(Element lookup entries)
◇ ◇ ◇ ◇ ◇ ◇ ◇
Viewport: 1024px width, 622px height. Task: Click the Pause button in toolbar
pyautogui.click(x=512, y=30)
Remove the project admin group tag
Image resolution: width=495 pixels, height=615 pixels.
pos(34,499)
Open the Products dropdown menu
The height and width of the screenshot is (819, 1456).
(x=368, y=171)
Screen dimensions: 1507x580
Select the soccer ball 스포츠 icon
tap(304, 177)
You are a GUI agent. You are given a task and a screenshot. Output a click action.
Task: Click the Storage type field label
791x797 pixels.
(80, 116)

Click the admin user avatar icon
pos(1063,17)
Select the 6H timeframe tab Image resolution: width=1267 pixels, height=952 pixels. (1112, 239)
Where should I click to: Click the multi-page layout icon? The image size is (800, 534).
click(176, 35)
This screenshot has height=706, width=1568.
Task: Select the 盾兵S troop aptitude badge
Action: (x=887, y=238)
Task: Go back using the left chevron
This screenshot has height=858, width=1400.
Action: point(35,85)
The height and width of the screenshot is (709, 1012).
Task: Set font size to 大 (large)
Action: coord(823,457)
◇ ◇ ◇ ◇ ◇ ◇ ◇
Give all of the entries again with "icon" substituted by "symbol" everywhere it occurs, leaving everything else unchanged.

### The output
Viewport: 1024px width, 622px height. Task: Click the Pause button in toolbar
pyautogui.click(x=512, y=30)
Remove the project admin group tag
Image resolution: width=495 pixels, height=615 pixels.
pos(34,499)
Open the Products dropdown menu
The height and width of the screenshot is (819, 1456).
(x=368, y=171)
Screen dimensions: 1507x580
Select the soccer ball 스포츠 symbol
tap(304, 177)
You are a GUI agent. You are given a task and a screenshot. Output a click action.
Task: Click the Storage type field label
791x797 pixels.
(80, 116)

Click the admin user avatar symbol
pos(1063,17)
Select the 6H timeframe tab Image resolution: width=1267 pixels, height=952 pixels. (1112, 239)
Where should I click to: Click the multi-page layout symbol? The image size is (800, 534).
click(176, 35)
This screenshot has height=706, width=1568.
Task: Select the 盾兵S troop aptitude badge
Action: (x=887, y=238)
Task: Go back using the left chevron
This screenshot has height=858, width=1400.
Action: point(35,85)
The height and width of the screenshot is (709, 1012).
Task: Set font size to 大 (large)
Action: coord(823,457)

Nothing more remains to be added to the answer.